It’s a few days before Christmas when Detective Shane Scully and his wife, Alexa, respond to a call in the Hollywood Hills. The crime scene is the pristine backyard swimming pool of a once immaculate mansion on Skyline Drive, the site of an infamous murder decades prior, in which a family was killed in cold blood on Christmas Eve. In the ensuing years, the house has been shuttered and left exactly as it stood on that terrible night.
Shane and Alexa arrive to discover the aftermath of a lavish party. The revelers have fled, leaving three dead bodies, all shot with the same gun. One is acclaimed film producer Scott Berman. The others, a pair of gorgeous women in their early twenties.
Scully is assigned to the case along with his new partner, Sumner Hitchens. Hitch has a reputation in the department as a self-promoter; he sold the story rights to one of his cases to a film production company — and he has the millions to show for it. Scully and Hitch begin to investigate, and the case looks to be open-and-shut: The two young women were hired prostitutes, and there’s a security video of an angry husband firing on all three. A simple case of revenge.

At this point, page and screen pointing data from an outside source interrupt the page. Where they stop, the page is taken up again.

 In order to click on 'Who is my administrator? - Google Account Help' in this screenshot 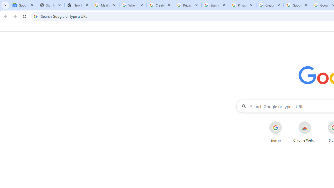, I will do `click(133, 5)`.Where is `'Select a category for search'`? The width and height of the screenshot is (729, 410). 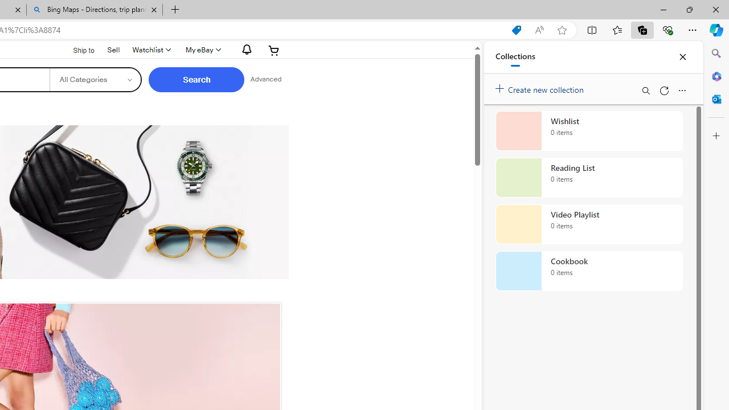 'Select a category for search' is located at coordinates (95, 79).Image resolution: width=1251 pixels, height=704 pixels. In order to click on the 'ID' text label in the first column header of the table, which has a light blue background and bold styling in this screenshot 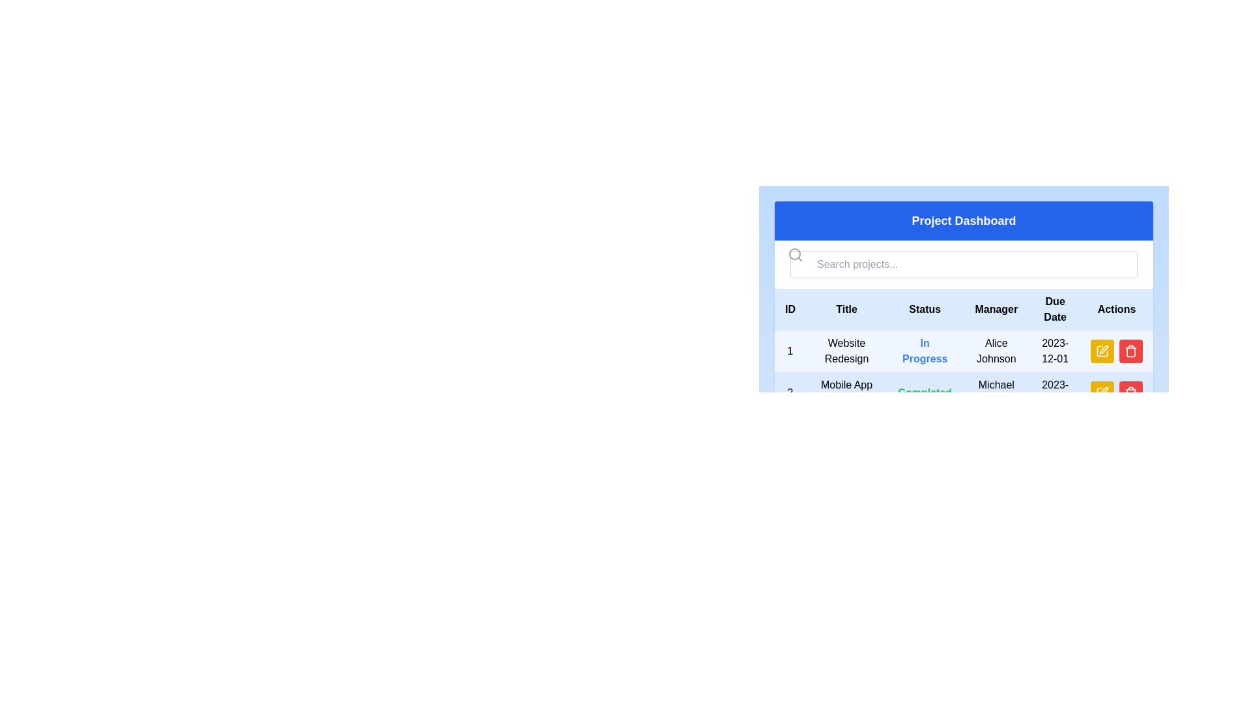, I will do `click(790, 309)`. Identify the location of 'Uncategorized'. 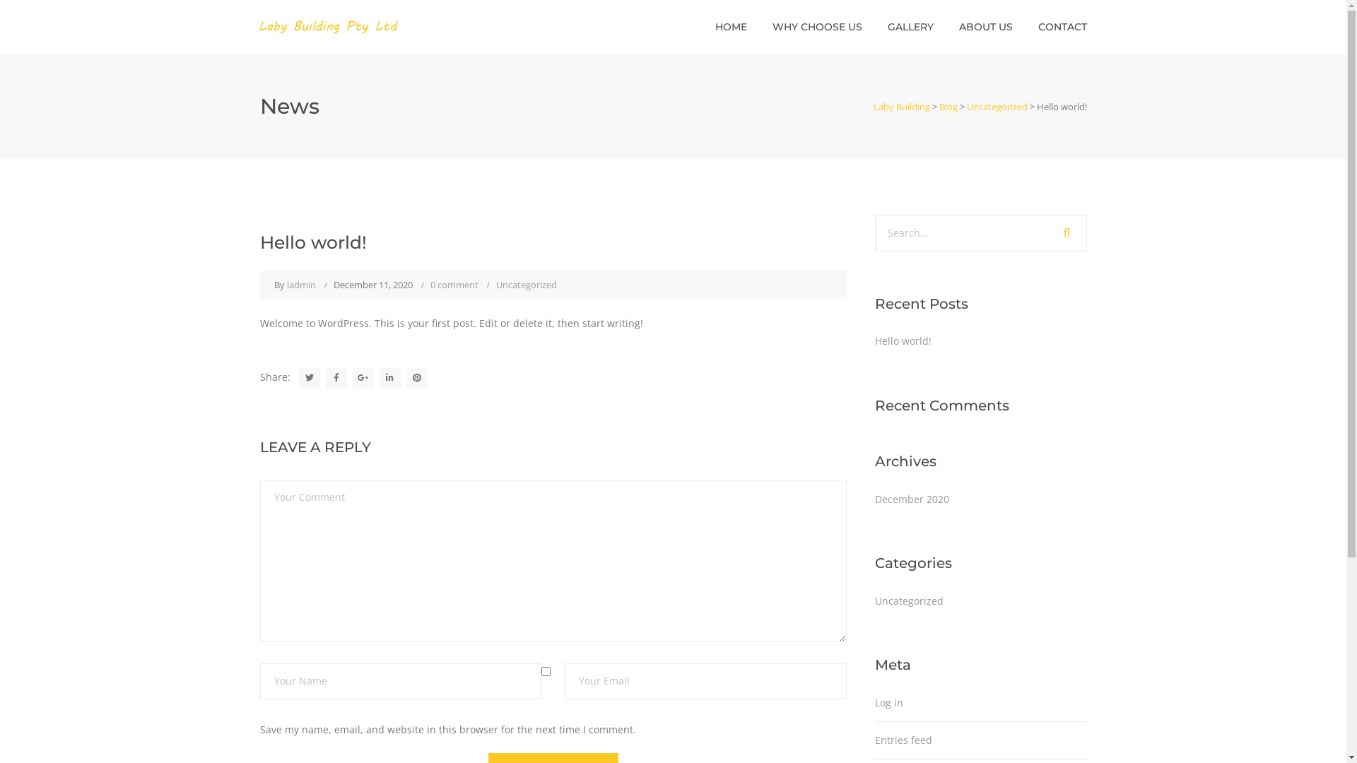
(966, 105).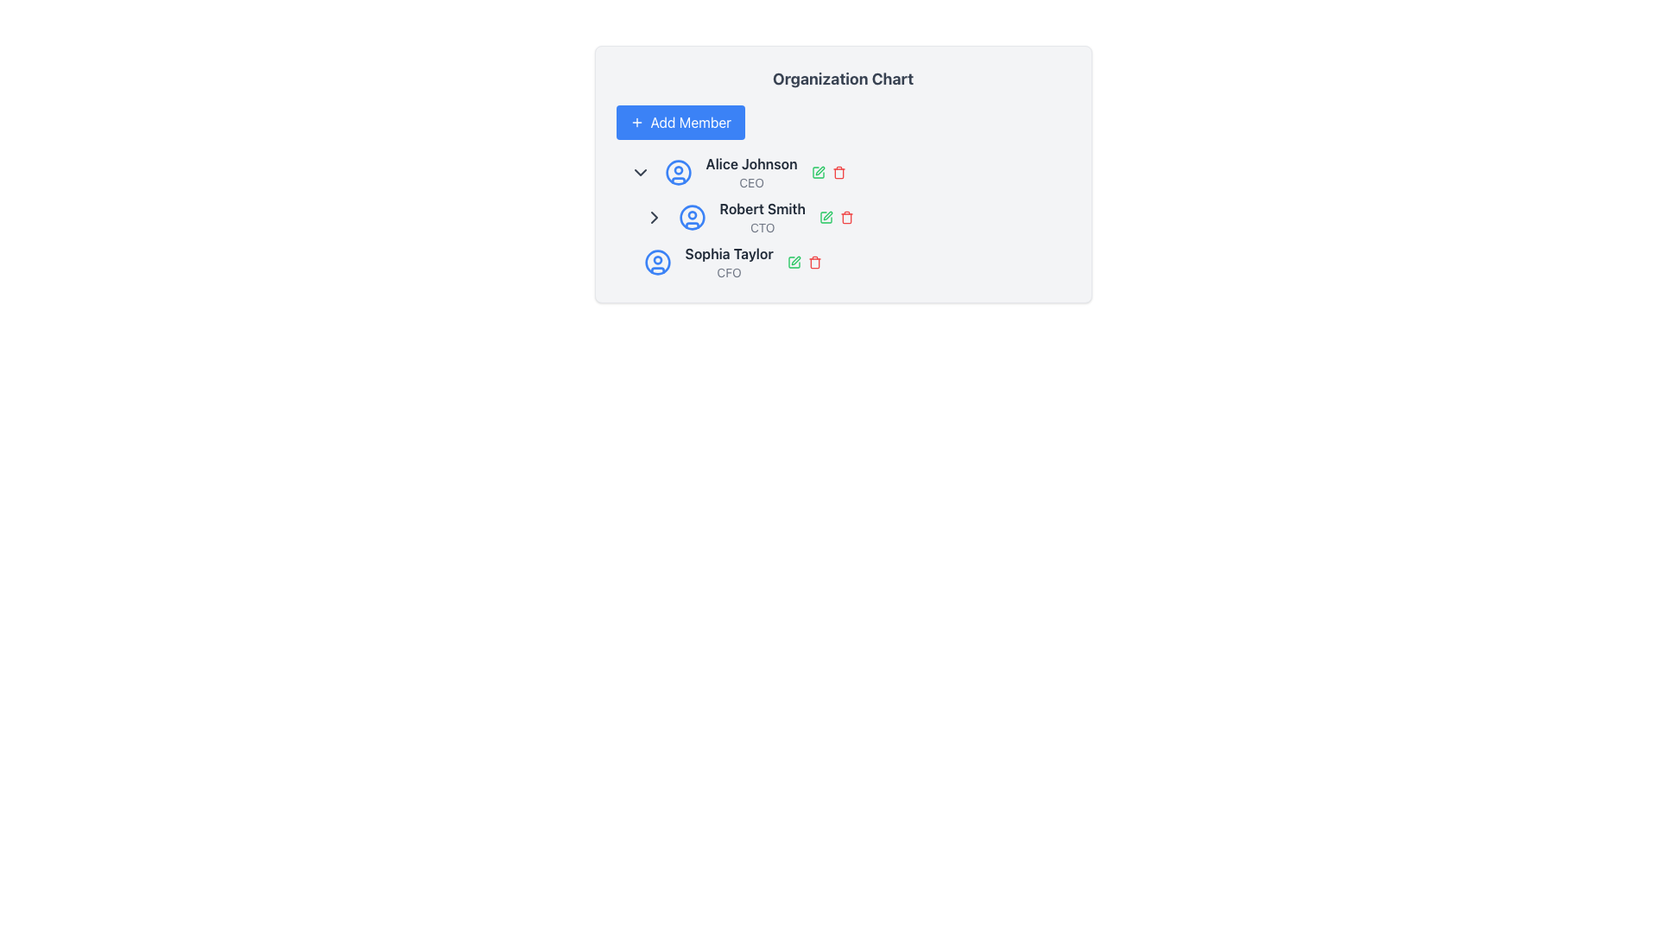 The height and width of the screenshot is (933, 1658). I want to click on the Text Display element showing 'Alice Johnson' and 'CEO', which is centrally aligned and located under the 'Organization Chart' heading, so click(751, 173).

But there’s a catch: The detectives discover a single spent bullet casing that doesn’t match the rest.
From that single bullet emerges a story that spans thirty years — a tale of love, murder, suicide, and one of the biggest financial frauds in L.A. history. It’s a story fit for the screen — and Hitch is determined to get it there, no matter what it takes. But someone has gone to great lengths to cover up the crime, and as Scully and Hitch get closer to the answer, they find themselves in a killer’s crosshairs. The case could be the makings of a blockbuster Hollywood film — but only if Scully gets out of it alive.